Multiple GPUs with sufficient combined VRAM to host actor, critic, reward, and reference models simultaneously during training. Human preference dataset with chosen and rejected response pairs formatted for reward model training. PyTorch with the veRL framework installed and configured for distributed multi-model training.

Usage Recommendations

Do: start with a well-trained reward model before beginning PPO optimization since reward quality determines alignment outcomes. Use gradient accumulation to maintain effective batch sizes when GPU memory is limited. Validate alignment regularly with held-out evaluation prompts to catch degradation before it compounds across training episodes.

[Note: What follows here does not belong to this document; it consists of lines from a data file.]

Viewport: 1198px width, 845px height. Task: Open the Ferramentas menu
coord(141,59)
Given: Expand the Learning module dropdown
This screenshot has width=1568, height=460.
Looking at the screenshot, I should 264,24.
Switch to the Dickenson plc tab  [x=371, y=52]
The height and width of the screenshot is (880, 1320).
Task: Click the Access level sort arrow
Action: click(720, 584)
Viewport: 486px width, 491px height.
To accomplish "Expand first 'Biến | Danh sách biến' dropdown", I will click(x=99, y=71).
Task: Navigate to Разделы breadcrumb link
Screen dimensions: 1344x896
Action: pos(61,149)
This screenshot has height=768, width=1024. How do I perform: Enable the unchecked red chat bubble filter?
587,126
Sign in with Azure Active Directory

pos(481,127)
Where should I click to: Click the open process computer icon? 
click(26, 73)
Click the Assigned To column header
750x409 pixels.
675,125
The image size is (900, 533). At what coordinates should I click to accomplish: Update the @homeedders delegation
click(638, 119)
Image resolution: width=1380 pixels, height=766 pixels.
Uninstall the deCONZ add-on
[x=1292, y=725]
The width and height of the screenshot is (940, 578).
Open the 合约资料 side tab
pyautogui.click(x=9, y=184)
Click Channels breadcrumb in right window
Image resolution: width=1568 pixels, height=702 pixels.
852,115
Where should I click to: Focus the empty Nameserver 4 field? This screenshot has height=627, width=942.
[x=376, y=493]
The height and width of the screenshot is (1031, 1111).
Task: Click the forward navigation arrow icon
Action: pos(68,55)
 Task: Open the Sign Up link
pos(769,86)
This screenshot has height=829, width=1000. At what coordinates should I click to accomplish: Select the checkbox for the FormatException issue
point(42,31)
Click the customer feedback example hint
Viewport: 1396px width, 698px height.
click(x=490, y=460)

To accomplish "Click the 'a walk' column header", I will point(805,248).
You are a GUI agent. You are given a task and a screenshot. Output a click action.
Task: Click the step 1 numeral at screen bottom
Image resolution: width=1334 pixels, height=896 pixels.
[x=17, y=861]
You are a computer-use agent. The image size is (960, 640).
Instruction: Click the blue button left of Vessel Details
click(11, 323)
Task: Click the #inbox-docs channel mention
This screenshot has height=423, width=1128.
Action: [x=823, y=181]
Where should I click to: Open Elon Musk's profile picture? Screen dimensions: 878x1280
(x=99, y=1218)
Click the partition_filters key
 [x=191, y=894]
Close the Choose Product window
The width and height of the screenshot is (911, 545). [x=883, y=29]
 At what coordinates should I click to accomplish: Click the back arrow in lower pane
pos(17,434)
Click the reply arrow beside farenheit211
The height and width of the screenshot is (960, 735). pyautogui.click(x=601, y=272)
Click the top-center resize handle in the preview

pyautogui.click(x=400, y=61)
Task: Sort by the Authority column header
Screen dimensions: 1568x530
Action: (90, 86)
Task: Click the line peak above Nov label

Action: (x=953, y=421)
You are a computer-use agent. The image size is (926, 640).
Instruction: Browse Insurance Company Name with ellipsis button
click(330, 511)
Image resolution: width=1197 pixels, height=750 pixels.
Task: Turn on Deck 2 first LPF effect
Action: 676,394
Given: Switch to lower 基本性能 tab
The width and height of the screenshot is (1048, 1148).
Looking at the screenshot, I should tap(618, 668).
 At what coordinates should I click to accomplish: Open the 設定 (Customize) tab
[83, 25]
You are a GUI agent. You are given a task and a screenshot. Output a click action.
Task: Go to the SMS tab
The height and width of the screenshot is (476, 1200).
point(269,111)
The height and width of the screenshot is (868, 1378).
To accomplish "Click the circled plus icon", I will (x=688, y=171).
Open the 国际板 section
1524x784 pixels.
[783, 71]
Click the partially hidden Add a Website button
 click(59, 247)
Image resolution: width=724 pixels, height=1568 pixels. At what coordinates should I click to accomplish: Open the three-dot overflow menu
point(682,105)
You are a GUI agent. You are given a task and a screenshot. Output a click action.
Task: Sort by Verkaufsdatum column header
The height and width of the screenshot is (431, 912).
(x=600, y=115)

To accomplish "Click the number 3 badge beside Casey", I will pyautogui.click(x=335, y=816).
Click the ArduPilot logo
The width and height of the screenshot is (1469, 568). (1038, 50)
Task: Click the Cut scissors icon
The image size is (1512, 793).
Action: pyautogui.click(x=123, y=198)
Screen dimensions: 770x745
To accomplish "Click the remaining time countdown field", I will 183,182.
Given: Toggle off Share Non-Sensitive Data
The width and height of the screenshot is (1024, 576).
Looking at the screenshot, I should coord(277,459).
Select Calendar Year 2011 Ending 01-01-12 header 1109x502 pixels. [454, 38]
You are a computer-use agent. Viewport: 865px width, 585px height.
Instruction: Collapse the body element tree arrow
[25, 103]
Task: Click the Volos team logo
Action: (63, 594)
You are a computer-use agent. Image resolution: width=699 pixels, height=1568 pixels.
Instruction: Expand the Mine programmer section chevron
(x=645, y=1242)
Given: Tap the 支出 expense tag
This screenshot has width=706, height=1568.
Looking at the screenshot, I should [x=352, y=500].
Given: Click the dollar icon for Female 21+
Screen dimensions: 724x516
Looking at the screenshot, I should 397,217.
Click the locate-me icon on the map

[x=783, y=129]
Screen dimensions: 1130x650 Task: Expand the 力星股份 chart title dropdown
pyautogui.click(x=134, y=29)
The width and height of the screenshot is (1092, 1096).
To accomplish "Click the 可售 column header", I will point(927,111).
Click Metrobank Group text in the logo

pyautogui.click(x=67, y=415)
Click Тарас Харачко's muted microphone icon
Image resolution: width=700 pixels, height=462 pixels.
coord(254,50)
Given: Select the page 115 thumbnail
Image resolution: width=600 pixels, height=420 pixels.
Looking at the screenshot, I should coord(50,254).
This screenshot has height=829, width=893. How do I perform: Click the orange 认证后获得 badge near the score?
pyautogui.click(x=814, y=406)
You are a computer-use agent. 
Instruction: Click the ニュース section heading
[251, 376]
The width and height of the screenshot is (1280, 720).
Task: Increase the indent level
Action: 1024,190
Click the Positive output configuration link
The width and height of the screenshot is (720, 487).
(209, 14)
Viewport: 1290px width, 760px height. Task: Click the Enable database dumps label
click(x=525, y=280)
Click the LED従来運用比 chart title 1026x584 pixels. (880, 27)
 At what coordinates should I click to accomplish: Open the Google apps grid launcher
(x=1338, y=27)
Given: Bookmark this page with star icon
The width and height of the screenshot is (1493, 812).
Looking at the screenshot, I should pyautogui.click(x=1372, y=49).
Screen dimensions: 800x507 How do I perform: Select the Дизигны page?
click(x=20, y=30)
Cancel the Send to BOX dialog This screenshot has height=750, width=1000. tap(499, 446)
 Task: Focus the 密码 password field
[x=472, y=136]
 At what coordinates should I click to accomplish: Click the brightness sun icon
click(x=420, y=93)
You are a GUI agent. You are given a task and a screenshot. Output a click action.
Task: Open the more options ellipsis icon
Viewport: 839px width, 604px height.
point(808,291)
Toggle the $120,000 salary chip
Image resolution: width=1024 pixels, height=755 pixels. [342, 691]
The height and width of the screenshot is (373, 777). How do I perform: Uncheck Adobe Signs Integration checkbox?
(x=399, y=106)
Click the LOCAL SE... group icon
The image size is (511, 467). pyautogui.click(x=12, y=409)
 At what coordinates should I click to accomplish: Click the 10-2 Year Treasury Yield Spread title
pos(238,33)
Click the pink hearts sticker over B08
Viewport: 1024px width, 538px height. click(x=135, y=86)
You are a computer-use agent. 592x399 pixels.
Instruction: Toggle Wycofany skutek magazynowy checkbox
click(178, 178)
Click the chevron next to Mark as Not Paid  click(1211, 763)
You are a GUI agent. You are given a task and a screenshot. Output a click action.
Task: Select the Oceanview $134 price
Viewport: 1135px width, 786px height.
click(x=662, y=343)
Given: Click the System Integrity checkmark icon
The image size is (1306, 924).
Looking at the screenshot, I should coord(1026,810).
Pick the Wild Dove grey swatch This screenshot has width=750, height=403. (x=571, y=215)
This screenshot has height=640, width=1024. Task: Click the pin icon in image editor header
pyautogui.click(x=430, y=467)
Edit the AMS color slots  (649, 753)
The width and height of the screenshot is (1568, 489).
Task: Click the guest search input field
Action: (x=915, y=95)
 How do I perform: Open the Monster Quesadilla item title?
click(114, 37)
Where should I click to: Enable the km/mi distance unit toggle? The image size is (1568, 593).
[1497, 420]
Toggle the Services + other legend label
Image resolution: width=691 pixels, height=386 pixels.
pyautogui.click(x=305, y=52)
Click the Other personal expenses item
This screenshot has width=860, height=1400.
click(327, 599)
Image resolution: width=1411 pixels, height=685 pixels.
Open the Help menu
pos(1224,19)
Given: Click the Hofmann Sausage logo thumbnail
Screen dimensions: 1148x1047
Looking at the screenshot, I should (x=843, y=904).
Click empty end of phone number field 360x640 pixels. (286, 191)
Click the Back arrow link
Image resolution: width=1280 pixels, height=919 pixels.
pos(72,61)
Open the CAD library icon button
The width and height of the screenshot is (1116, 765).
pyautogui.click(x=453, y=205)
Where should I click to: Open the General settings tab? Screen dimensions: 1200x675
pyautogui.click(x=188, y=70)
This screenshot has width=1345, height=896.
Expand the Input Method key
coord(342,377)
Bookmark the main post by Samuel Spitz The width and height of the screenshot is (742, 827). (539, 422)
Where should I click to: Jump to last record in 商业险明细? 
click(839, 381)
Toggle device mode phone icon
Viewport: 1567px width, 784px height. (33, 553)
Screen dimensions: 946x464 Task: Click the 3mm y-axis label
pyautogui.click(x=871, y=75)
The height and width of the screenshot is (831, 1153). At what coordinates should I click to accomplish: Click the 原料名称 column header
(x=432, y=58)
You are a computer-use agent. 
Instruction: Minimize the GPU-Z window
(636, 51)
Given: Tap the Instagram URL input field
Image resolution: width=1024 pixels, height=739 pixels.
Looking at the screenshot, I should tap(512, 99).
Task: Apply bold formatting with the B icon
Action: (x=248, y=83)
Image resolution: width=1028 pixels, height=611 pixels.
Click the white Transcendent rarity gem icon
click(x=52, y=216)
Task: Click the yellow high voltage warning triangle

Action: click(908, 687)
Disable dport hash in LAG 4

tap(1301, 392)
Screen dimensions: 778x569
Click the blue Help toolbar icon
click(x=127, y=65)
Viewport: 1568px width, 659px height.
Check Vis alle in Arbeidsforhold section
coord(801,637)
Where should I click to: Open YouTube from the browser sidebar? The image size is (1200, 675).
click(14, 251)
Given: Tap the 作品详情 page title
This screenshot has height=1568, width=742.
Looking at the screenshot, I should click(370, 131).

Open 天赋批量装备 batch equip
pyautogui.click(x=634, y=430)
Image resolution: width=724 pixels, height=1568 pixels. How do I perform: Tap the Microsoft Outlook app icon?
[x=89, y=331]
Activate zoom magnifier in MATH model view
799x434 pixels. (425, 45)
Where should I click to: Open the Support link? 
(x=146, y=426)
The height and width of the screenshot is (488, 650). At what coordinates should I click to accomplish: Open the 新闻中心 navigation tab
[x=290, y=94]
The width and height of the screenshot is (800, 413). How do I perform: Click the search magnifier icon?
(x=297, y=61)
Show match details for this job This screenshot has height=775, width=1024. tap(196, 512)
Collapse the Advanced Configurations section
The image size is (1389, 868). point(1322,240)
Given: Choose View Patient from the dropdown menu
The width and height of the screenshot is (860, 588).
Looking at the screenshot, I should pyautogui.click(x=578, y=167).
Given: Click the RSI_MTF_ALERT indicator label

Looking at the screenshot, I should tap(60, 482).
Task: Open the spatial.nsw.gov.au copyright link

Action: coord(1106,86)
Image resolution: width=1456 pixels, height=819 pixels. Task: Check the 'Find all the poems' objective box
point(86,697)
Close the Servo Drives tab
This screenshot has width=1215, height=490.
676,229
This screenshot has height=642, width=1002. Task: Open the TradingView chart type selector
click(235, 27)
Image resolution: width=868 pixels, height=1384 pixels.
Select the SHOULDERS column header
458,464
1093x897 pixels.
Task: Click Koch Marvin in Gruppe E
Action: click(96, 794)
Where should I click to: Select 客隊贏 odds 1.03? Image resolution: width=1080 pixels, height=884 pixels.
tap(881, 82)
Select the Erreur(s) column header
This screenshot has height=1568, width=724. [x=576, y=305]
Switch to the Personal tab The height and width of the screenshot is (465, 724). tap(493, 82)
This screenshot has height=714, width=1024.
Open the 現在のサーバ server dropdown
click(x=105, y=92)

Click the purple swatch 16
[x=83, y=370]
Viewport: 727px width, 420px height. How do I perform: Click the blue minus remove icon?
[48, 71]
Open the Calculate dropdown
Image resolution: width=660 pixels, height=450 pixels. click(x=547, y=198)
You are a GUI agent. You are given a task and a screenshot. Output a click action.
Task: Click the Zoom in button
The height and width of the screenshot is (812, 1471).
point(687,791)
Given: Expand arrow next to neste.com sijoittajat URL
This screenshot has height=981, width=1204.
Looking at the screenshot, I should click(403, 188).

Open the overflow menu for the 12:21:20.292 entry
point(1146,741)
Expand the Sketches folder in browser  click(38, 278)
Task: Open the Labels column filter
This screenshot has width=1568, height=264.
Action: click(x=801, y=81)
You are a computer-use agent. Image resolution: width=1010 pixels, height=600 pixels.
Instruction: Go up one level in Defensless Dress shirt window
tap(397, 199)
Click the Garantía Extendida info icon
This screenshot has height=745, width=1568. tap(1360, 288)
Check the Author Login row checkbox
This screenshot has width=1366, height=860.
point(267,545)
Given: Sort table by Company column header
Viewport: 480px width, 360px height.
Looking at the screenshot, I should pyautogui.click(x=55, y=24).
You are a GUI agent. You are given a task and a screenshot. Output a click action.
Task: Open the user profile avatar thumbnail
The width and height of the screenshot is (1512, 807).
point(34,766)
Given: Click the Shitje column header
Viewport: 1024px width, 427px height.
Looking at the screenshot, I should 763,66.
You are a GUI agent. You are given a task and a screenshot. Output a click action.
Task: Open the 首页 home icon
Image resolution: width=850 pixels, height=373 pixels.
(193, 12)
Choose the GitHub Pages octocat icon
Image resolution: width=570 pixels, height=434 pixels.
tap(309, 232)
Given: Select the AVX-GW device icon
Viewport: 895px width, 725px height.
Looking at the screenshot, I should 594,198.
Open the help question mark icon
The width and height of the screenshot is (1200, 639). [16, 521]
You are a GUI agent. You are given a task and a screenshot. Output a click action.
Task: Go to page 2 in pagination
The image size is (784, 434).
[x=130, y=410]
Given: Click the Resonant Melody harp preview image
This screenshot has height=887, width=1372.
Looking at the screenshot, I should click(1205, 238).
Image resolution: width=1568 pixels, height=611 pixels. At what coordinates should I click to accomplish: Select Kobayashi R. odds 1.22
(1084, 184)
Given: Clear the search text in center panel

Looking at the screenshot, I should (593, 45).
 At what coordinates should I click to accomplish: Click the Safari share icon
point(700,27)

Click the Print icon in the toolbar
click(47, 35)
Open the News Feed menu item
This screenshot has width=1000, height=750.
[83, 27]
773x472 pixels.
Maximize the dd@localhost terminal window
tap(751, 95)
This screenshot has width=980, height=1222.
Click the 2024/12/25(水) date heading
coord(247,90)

Don't: train for too many PPO steps without monitoring for reward hacking where the model exploits reward model weaknesses. Use noisy or contradictory preference data since reward model quality depends on data consistency. Skip the KL penalty since unconstrained optimization causes severe mode collapse.

Limitations

RLHF training requires significantly more compute than supervised fine-tuning due to the multi-model architecture. Reward models can develop blind spots that the policy learns to exploit through reward hacking. Human preference data is expensive to collect at scale and inherently noisy which limits alignment precision.